Pour autant ce foisonnement et ces échanges parfois animés ne doivent pas nous faire perdre de vue deux faits : premièrement, les éditions scientifiques de textes hagiographiques [p. 7] bretons, avec l’ensemble des outils qui rendent possible leur utilisation, demeurent rares [34] ; deuxièmement et conséquemment, cet état de la documentation impose à la recherche sur la matière de Bretagne, en particulier sur l’histoire du Moyen Age breton, des limites que transgressent parfois certains auteurs : si la controverse renaît alors, c’est le plus souvent en pure perte puisque les hypothèses discutées ont été développées à partir d’une base documentaire qui n’est pas suffisamment fiable [35].
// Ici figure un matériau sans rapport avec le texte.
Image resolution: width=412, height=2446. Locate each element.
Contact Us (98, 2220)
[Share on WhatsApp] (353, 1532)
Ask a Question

Le dossier hagiographique mélarien, que nous avons choisi de traiter dans une perspective résolument historiographique, ne constitue qu’un élément du vaste corpus hagiographique breton : ses ‘dimensions’ modestes, mieux accordées à nos capacités d’autodidacte, nous en assuraient la relative maîtrise, ce qui constituait, en même temps que l’intérêt éprouvé pour le culte du saint lui-même, un argument qui a évidemment compté dans le choix de ce dossier et de son traitement.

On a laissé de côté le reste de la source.